Exercise aim
Nothing more is wanted than an exact repeat of the data below.

++++++

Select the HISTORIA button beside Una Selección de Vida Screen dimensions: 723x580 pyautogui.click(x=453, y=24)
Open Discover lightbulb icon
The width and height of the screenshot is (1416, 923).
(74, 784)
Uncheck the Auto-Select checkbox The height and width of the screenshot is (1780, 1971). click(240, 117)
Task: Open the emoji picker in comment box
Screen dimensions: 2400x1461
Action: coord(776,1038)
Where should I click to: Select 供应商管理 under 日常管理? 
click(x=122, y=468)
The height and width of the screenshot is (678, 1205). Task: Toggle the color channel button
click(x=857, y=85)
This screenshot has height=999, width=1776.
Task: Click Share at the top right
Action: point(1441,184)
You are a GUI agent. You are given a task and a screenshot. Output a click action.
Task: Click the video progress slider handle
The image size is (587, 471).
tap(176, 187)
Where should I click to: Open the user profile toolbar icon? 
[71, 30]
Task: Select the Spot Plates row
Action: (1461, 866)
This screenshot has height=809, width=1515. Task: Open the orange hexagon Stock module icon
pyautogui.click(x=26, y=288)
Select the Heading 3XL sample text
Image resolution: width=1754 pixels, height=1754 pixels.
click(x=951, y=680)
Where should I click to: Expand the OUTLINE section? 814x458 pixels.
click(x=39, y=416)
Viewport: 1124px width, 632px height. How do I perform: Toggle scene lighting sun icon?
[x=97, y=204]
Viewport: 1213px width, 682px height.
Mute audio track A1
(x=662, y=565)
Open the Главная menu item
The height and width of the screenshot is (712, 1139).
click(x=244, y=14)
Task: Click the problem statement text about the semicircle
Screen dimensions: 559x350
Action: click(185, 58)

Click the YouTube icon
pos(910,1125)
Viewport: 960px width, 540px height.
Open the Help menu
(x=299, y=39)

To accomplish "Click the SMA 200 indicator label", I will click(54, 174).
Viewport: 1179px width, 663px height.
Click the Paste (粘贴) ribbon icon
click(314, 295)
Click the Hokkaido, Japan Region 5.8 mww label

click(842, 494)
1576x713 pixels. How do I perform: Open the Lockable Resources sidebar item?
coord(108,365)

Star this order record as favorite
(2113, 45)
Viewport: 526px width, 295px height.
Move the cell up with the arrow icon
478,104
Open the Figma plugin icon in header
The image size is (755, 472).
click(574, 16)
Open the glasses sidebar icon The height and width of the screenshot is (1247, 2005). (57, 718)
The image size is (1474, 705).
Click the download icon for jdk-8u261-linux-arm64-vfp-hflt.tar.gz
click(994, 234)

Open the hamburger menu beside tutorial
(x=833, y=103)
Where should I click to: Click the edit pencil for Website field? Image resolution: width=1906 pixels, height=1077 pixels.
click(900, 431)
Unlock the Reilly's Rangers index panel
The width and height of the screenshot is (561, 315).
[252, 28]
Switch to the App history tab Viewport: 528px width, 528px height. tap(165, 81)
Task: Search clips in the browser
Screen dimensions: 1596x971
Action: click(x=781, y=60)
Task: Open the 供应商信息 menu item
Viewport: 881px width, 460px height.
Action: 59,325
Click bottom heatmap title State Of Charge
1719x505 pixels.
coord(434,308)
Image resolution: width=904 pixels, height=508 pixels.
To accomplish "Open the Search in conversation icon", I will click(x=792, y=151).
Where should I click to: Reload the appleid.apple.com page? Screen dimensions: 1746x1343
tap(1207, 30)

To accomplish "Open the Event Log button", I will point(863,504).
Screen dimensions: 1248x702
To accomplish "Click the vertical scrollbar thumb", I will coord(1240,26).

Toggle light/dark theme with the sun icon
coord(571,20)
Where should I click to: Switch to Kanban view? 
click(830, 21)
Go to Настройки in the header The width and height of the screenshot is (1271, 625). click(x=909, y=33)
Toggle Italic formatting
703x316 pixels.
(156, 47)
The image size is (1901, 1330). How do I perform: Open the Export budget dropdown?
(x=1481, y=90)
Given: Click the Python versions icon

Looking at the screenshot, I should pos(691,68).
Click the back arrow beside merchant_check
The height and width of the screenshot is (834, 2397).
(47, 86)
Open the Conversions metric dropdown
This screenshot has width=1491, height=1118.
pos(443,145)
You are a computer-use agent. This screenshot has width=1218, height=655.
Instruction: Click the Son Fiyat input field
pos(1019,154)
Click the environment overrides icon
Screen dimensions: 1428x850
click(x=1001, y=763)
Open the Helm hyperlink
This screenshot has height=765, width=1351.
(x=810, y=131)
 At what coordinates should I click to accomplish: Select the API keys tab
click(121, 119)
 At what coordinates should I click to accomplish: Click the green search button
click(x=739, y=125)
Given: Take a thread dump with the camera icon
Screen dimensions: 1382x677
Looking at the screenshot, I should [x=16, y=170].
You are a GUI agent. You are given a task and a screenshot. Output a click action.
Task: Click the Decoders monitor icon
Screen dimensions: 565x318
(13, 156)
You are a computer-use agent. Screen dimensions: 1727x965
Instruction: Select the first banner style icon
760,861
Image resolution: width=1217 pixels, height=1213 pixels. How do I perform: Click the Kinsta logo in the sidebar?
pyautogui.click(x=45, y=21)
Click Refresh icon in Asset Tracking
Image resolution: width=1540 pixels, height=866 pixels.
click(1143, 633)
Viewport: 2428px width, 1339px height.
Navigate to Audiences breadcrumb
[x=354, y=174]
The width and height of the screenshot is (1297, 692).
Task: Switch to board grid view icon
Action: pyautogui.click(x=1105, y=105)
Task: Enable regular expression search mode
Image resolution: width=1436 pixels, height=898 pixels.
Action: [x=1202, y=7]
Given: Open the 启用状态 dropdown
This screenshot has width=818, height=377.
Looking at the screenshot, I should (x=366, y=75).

++++++

Solution
Select the HISTORIA button beside Una Selección de Vida Screen dimensions: 723x580 pyautogui.click(x=453, y=24)
Open Discover lightbulb icon
The width and height of the screenshot is (1416, 923).
(74, 784)
Uncheck the Auto-Select checkbox The height and width of the screenshot is (1780, 1971). click(240, 117)
Task: Open the emoji picker in comment box
Screen dimensions: 2400x1461
Action: coord(776,1038)
Where should I click to: Select 供应商管理 under 日常管理? 
click(x=122, y=468)
The height and width of the screenshot is (678, 1205). Task: Toggle the color channel button
click(x=857, y=85)
This screenshot has height=999, width=1776.
Task: Click Share at the top right
Action: point(1441,184)
You are a GUI agent. You are given a task and a screenshot. Output a click action.
Task: Click the video progress slider handle
The image size is (587, 471).
tap(176, 187)
Where should I click to: Open the user profile toolbar icon? 
[71, 30]
Task: Select the Spot Plates row
Action: (1461, 866)
This screenshot has height=809, width=1515. Task: Open the orange hexagon Stock module icon
pyautogui.click(x=26, y=288)
Select the Heading 3XL sample text
Image resolution: width=1754 pixels, height=1754 pixels.
click(x=951, y=680)
Where should I click to: Expand the OUTLINE section? 814x458 pixels.
click(x=39, y=416)
Viewport: 1124px width, 632px height. How do I perform: Toggle scene lighting sun icon?
[x=97, y=204]
Viewport: 1213px width, 682px height.
Mute audio track A1
(x=662, y=565)
Open the Главная menu item
The height and width of the screenshot is (712, 1139).
click(x=244, y=14)
Task: Click the problem statement text about the semicircle
Screen dimensions: 559x350
Action: click(185, 58)

Click the YouTube icon
pos(910,1125)
Viewport: 960px width, 540px height.
Open the Help menu
(x=299, y=39)

To accomplish "Click the SMA 200 indicator label", I will click(54, 174).
Viewport: 1179px width, 663px height.
Click the Paste (粘贴) ribbon icon
click(314, 295)
Click the Hokkaido, Japan Region 5.8 mww label

click(842, 494)
1576x713 pixels. How do I perform: Open the Lockable Resources sidebar item?
coord(108,365)

Star this order record as favorite
(2113, 45)
Viewport: 526px width, 295px height.
Move the cell up with the arrow icon
478,104
Open the Figma plugin icon in header
The image size is (755, 472).
click(574, 16)
Open the glasses sidebar icon The height and width of the screenshot is (1247, 2005). (57, 718)
The image size is (1474, 705).
Click the download icon for jdk-8u261-linux-arm64-vfp-hflt.tar.gz
click(994, 234)

Open the hamburger menu beside tutorial
(x=833, y=103)
Where should I click to: Click the edit pencil for Website field? Image resolution: width=1906 pixels, height=1077 pixels.
click(900, 431)
Unlock the Reilly's Rangers index panel
The width and height of the screenshot is (561, 315).
[252, 28]
Switch to the App history tab Viewport: 528px width, 528px height. tap(165, 81)
Task: Search clips in the browser
Screen dimensions: 1596x971
Action: click(x=781, y=60)
Task: Open the 供应商信息 menu item
Viewport: 881px width, 460px height.
Action: 59,325
Click bottom heatmap title State Of Charge
1719x505 pixels.
coord(434,308)
Image resolution: width=904 pixels, height=508 pixels.
To accomplish "Open the Search in conversation icon", I will click(x=792, y=151).
Where should I click to: Reload the appleid.apple.com page? Screen dimensions: 1746x1343
tap(1207, 30)

To accomplish "Open the Event Log button", I will point(863,504).
Screen dimensions: 1248x702
To accomplish "Click the vertical scrollbar thumb", I will coord(1240,26).

Toggle light/dark theme with the sun icon
coord(571,20)
Where should I click to: Switch to Kanban view? 
click(830, 21)
Go to Настройки in the header The width and height of the screenshot is (1271, 625). click(x=909, y=33)
Toggle Italic formatting
703x316 pixels.
(156, 47)
The image size is (1901, 1330). How do I perform: Open the Export budget dropdown?
(x=1481, y=90)
Given: Click the Python versions icon

Looking at the screenshot, I should pos(691,68).
Click the back arrow beside merchant_check
The height and width of the screenshot is (834, 2397).
(47, 86)
Open the Conversions metric dropdown
This screenshot has width=1491, height=1118.
pos(443,145)
You are a computer-use agent. This screenshot has width=1218, height=655.
Instruction: Click the Son Fiyat input field
pos(1019,154)
Click the environment overrides icon
Screen dimensions: 1428x850
click(x=1001, y=763)
Open the Helm hyperlink
This screenshot has height=765, width=1351.
(x=810, y=131)
 At what coordinates should I click to accomplish: Select the API keys tab
click(121, 119)
 At what coordinates should I click to accomplish: Click the green search button
click(x=739, y=125)
Given: Take a thread dump with the camera icon
Screen dimensions: 1382x677
Looking at the screenshot, I should [x=16, y=170].
You are a GUI agent. You are given a task and a screenshot. Output a click action.
Task: Click the Decoders monitor icon
Screen dimensions: 565x318
(13, 156)
You are a computer-use agent. Screen dimensions: 1727x965
Instruction: Select the first banner style icon
760,861
Image resolution: width=1217 pixels, height=1213 pixels. How do I perform: Click the Kinsta logo in the sidebar?
pyautogui.click(x=45, y=21)
Click Refresh icon in Asset Tracking
Image resolution: width=1540 pixels, height=866 pixels.
click(1143, 633)
Viewport: 2428px width, 1339px height.
Navigate to Audiences breadcrumb
[x=354, y=174]
The width and height of the screenshot is (1297, 692).
Task: Switch to board grid view icon
Action: pyautogui.click(x=1105, y=105)
Task: Enable regular expression search mode
Image resolution: width=1436 pixels, height=898 pixels.
Action: [x=1202, y=7]
Given: Open the 启用状态 dropdown
This screenshot has width=818, height=377.
Looking at the screenshot, I should (x=366, y=75).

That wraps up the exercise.